So widely quoted it’s treated as The Truth: “It takes years to build trust, seconds to destroy it and forever to repair.”

I disagree. 

Most often, trust is eroded over time.


Take the case of Governor Christie.

For those of you who haven’t seen a paper or listened to the news, Governor Christie, the Governor of New Jersey, is embroiled in a scandal about closing traffic lanes on the George Washington Bridge.  There’s evidence that this action was in retaliation to a political official who would not give his support to the Governor’s bid for re-election.  While Christie publicly stated that his staff closed the lanes without his knowledge or consent, unfortunately, many people say he has a reputation for bullying and retribution.

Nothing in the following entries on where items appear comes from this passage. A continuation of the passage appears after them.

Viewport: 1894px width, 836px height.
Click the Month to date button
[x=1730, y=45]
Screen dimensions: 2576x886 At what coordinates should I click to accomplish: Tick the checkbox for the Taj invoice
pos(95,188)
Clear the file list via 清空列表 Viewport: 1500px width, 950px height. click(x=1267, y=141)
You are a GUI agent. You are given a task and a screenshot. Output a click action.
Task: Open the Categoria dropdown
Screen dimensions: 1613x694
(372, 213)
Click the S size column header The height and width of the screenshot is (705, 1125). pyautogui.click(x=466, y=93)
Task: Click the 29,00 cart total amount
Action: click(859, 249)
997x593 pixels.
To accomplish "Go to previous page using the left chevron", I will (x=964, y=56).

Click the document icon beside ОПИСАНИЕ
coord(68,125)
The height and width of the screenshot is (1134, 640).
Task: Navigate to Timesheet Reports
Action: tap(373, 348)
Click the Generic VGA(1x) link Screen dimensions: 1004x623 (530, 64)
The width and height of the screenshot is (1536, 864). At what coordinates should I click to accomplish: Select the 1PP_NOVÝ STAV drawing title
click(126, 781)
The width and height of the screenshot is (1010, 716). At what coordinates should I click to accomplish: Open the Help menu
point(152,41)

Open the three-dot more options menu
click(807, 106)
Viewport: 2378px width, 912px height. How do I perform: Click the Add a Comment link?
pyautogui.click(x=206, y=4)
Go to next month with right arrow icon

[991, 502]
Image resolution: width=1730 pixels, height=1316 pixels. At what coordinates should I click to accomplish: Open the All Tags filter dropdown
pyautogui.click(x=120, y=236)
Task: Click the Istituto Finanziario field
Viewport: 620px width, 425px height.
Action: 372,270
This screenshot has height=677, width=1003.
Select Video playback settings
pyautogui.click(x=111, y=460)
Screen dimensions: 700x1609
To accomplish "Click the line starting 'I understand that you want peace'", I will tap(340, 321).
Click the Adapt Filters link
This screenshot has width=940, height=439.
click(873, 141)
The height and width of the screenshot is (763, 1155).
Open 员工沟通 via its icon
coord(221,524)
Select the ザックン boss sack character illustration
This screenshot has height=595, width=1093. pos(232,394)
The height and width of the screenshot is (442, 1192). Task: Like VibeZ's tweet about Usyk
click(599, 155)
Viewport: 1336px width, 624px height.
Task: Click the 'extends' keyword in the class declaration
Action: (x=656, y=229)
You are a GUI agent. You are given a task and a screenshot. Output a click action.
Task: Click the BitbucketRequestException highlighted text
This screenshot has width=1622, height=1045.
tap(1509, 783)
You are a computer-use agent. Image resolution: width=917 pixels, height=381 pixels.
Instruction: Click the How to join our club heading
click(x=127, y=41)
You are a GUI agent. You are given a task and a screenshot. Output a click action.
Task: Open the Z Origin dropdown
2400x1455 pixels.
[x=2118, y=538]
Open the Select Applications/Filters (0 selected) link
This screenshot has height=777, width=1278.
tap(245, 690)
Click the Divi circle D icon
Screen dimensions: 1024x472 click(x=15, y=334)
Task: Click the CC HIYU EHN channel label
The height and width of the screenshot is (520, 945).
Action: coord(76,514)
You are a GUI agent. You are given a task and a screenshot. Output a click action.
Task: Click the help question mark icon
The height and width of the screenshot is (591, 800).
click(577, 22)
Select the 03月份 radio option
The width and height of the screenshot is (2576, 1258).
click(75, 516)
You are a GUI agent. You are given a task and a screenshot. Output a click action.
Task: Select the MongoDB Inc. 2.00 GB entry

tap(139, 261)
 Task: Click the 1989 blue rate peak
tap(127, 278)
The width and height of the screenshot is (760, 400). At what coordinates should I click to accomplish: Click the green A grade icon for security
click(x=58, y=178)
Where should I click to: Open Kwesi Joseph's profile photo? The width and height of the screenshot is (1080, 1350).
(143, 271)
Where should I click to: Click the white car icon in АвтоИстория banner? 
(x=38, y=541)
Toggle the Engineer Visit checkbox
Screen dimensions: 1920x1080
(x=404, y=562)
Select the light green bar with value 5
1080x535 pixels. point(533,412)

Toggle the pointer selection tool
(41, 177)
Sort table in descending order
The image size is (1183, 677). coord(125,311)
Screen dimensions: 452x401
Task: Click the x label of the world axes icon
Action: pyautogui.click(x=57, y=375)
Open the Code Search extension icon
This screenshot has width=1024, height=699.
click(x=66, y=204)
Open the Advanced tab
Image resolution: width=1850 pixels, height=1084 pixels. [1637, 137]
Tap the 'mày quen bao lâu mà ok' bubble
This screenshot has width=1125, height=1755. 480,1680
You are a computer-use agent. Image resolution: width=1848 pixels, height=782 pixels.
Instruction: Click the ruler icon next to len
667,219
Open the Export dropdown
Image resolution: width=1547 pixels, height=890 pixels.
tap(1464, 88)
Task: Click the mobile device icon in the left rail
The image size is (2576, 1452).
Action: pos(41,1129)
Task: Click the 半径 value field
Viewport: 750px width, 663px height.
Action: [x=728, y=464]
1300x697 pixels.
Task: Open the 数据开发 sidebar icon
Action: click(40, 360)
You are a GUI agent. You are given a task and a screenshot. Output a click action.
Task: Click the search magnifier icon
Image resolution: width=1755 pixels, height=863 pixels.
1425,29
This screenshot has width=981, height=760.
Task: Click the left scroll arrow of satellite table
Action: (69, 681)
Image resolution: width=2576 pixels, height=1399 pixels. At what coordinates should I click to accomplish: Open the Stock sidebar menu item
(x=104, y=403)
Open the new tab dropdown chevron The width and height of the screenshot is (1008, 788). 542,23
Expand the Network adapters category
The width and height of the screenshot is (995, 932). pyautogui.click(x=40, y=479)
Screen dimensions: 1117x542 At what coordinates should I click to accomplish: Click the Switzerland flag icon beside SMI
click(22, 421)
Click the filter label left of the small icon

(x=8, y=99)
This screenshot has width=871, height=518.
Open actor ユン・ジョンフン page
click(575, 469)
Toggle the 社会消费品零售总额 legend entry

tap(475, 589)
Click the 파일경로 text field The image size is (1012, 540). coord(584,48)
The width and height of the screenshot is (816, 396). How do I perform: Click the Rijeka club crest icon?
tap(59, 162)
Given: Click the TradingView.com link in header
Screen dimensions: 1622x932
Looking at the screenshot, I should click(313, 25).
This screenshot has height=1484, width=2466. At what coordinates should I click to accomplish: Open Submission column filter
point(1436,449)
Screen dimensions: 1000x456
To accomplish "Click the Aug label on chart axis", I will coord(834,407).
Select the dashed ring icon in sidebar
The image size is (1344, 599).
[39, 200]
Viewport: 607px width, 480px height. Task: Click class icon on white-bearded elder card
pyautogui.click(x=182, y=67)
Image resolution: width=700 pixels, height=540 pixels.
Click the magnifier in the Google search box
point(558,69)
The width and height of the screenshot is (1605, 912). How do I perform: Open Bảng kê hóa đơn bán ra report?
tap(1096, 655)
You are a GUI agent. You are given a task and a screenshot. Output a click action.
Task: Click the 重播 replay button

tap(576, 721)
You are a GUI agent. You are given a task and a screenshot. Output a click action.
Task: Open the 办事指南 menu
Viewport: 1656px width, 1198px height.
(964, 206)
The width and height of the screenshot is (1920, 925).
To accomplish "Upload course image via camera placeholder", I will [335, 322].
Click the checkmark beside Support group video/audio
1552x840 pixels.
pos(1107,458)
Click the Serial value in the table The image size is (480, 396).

The New York Times said, “Christie is sensitive to slights and politically belligerent.”

Caring is one of the tenets of trust.  A pattern of bullying undermines that… it’s an erosion of trust.  Dodging responsibility… an erosion of trust.  Blaming… an erosion of trust.

So did Christie break trust in “seconds”?  Or was it the years that created the reputation? 


The Foundations of Trust

Think of a house perched on the edge of a cliff.  In “seconds” it falls… but only after years of the hill gradually weakening. In “The Speed of Trust,” Covey talks about the two pillars of trust: character and competence, and he reminds us that these pillars must be constantly reinforced.

What can we learn from Christie’s challenge?

  1. Walk the talk. Ensure there is no gap between what you say you value and what you do.
  2. Be humble. Humility involves acknowledging others’ contributions rather than seeking all the glory.  As Covey says, “A humble person is more concerned about what is right than about being right.”
  3. Demonstrate courage. Courage is doing the right thing even when no one is watching. It is about being brave enough to be vulnerable and admit mistakes.


A Simple Guide to Trustworthy Behavior

Most people understand right and wrong. Untrustworthiness doesn’t usually stem from a blatant character flaw or being a bad person. It comes about through a process of moral justification, a process of reinterpreting immoral behavior in terms of a higher good.  “Maybe it’s not the best option, but it’s for the right cause.”

Rotary International developed these four questions to guide ethical decisions.  If people followed these, what would happen to trust?  I suspect people would do a much better job maintaining those foundations.  When you’re make a decision, Rotary suggest you first ask:

  1. Is it the truth?
  2. Is it fair to all concerned?
  3. Will it build goodwill and better friendship?
  4. Will it be beneficial to all concerned?


The Bottom Line:

Once the building has gone over the cliff, it’s pretty hard to haul it back up. Best thing is to make sure the foundation is strong and it has been reinforced over the years, or “in a second,” trust will come tumbling down.